Reviewed by John Sumser (Afghanistan 1977-78)

What struck me as I read the Irwin’s account of the early days of the Peace Corps in Afghanistan is how little anything changed. The problems faced by the initial Volunteers and their director (then called a “representative”) were the same as those faced by my cohort fifteen years later: What is the proper role of a Volunteer? Is the Peace Corps a CIA front? Should Volunteers have servants? What should our social lives look like? I felt, after reading the book, that the Peace Corps is never established anywhere as much as it is continuously invented and negotiated on a daily, face-to-face basis.

The Irwins have created an oral history, smoothly integrating quotations with archival research. The photos provide a nice window into the lives of the Volunteers, who appear uniformly nicely dressed and cooperative. As a reader, I cannot tell if this impression of Volunteers illustrates an historical difference in the type of person who Volunteers or simply changes in fashion. The Irwins present an institutional history and, as with many histories, individuals become two dimensional.

I remember the day we landed in Kabul and met some of the Volunteers who had been trucked out to the airport to greet us. “If you think you’re ever going to get laid here,” one of them told me and my friend Chuck, “you can forget it.” Peace Corps Volunteers are quirky, young, smart, adventurous people and most of those qualities are sanded away in the Irwin’s narrative; all the characters are defined as subdued and responsible. By the time I joined, the Peace Corps was a well-known institution in America, but the first groups to go — and especially to go to a relatively obscure country — were really jumping blindly and I would like to know who they were and why they did it. And how it changed them.

The Irwins allude to the sorts of things that interest me, but do not develop them. They mention in passing, for example, that for some of the Volunteers Afghanistan was an alternative to Vietnam. The U.S. and much of the Western world was in turmoil in the time period covered in this book and I would have loved to see that larger context developed.

The Irwins write a short, clear history of the Peace Corps entry into Afghanistan. Its matter-of-fact chronology is both its strength and its weakness. For me, it raised more questions than it answered.

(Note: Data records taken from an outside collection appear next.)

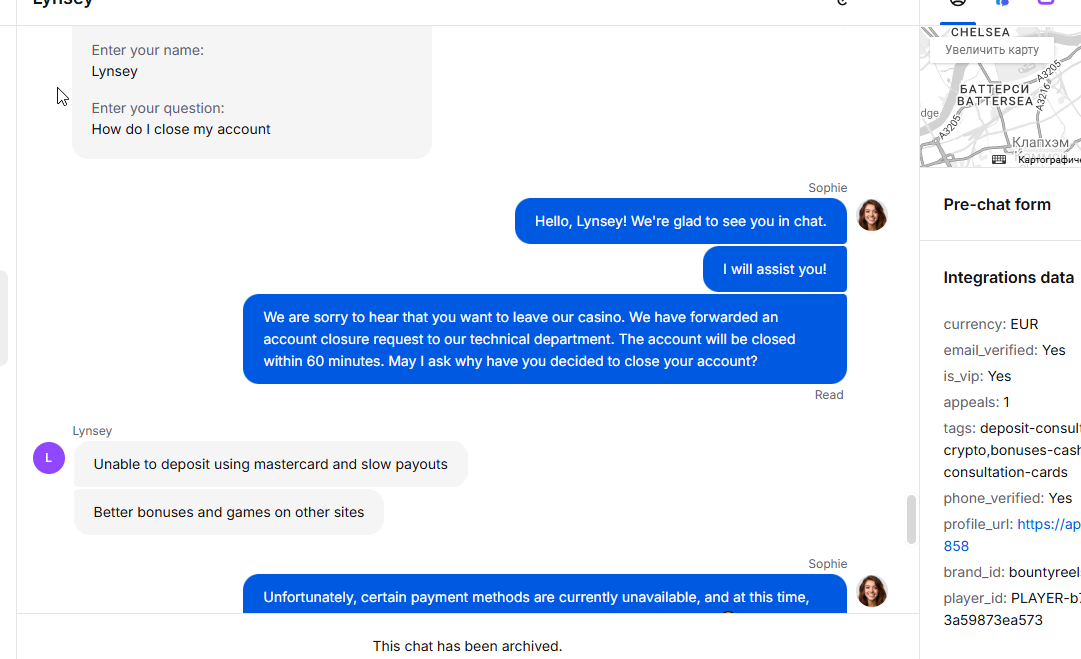Click the "I will assist you!" message bubble

point(774,269)
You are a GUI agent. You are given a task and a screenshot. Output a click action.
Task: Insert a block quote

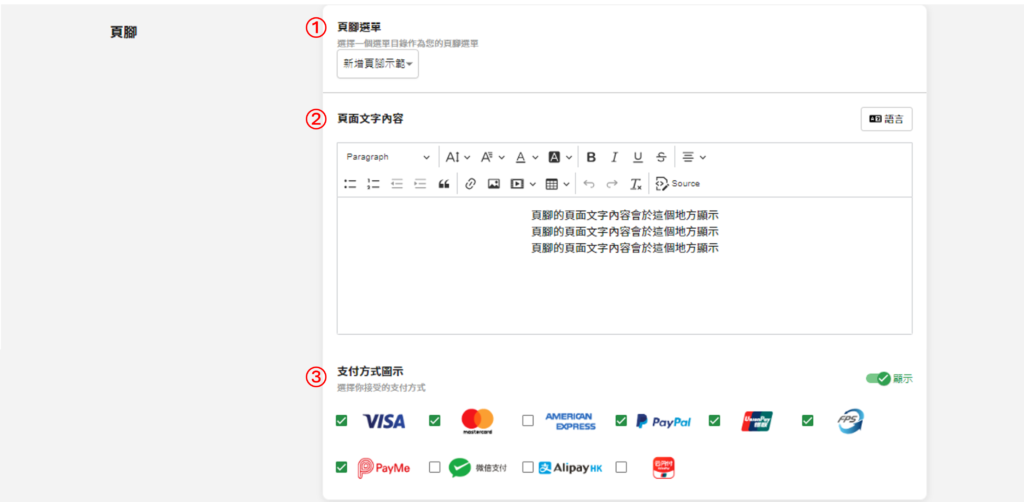click(x=444, y=184)
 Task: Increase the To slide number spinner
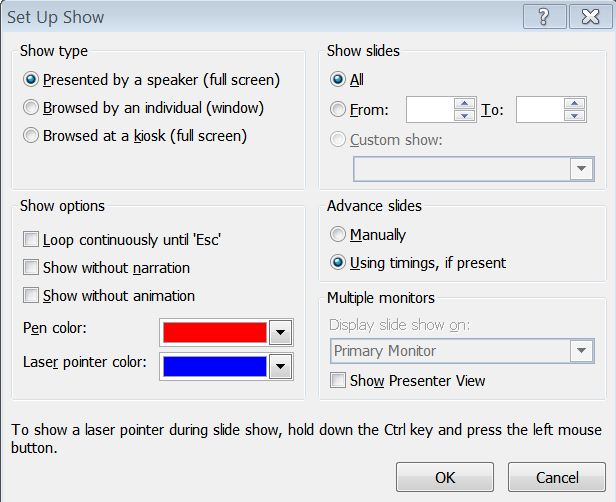click(575, 104)
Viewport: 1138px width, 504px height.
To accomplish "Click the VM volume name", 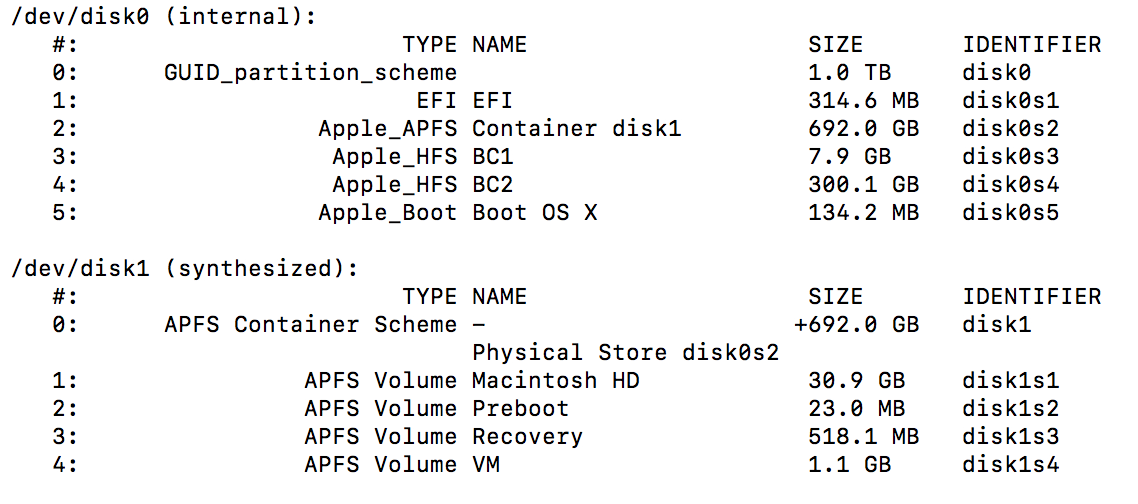I will [486, 463].
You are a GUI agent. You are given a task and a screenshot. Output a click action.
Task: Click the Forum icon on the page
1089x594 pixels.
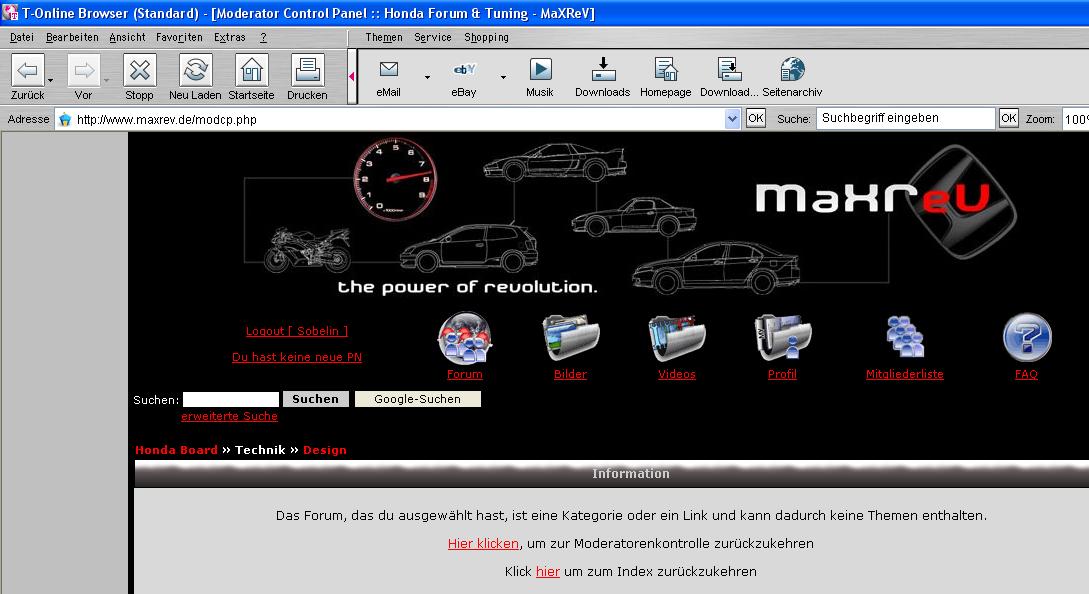pyautogui.click(x=464, y=339)

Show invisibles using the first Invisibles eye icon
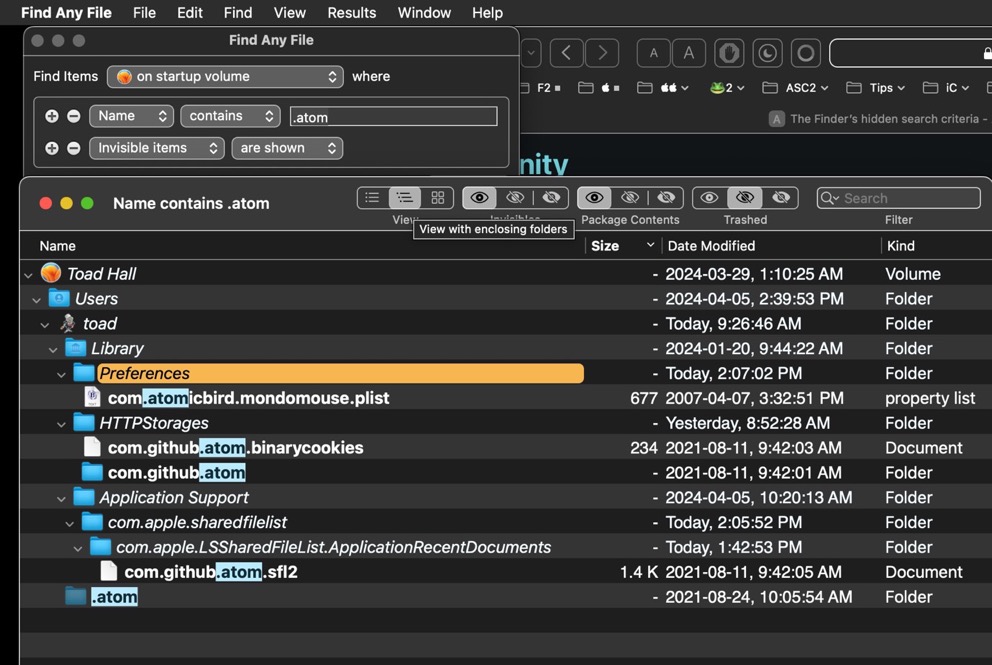(480, 198)
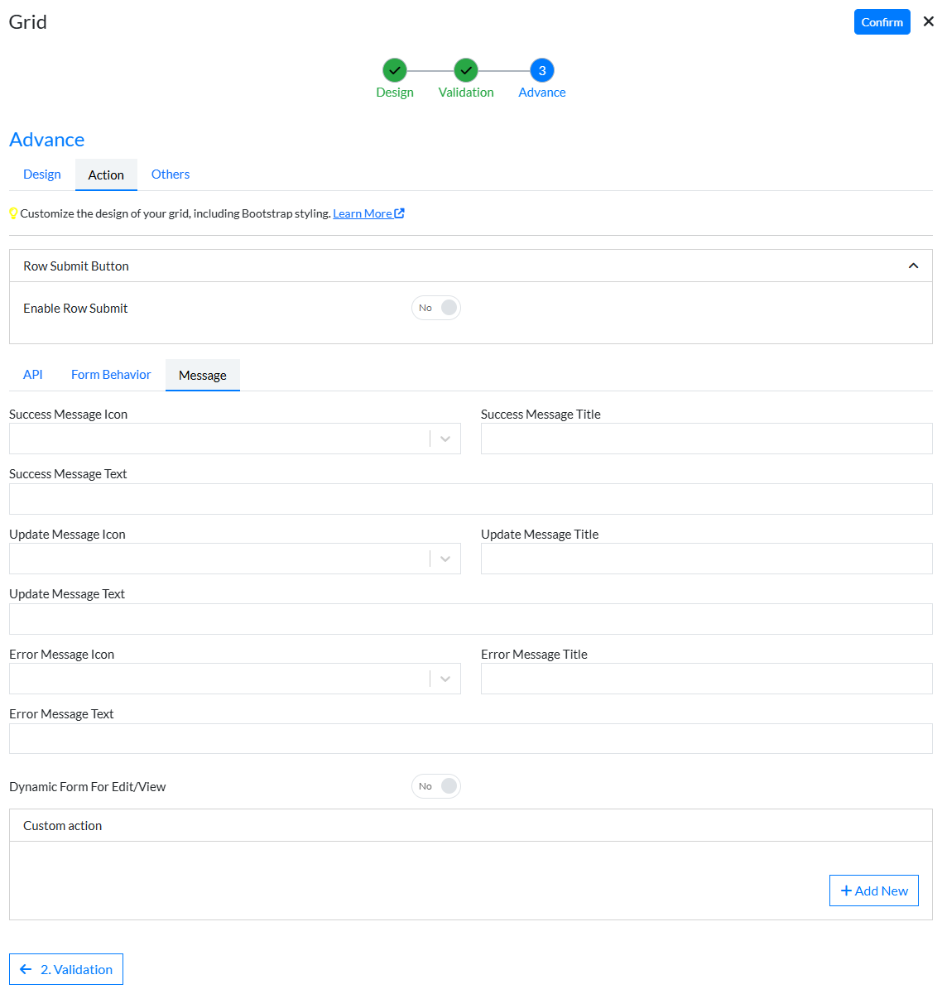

John Sumser has his B.A. and M.A. in philosophy and an M.A. and Ph.D. in sociology where he focused his studies on mass media and popular culture. He is an army veteran, an RPCV, and a recipient of a Fulbright Award to the Czech Republic. He has published three academic books and written — but not published — four novels. Today he is professor in the Department of Communication Studies at California State University, Stanislaus, and spends his spare time learning Spanish. He is also the owner of three motorcycles: a Triumph Street Triple, a 1967 Benelli 125, and a 1966 Honda CB 160 currently being converted into a race bike.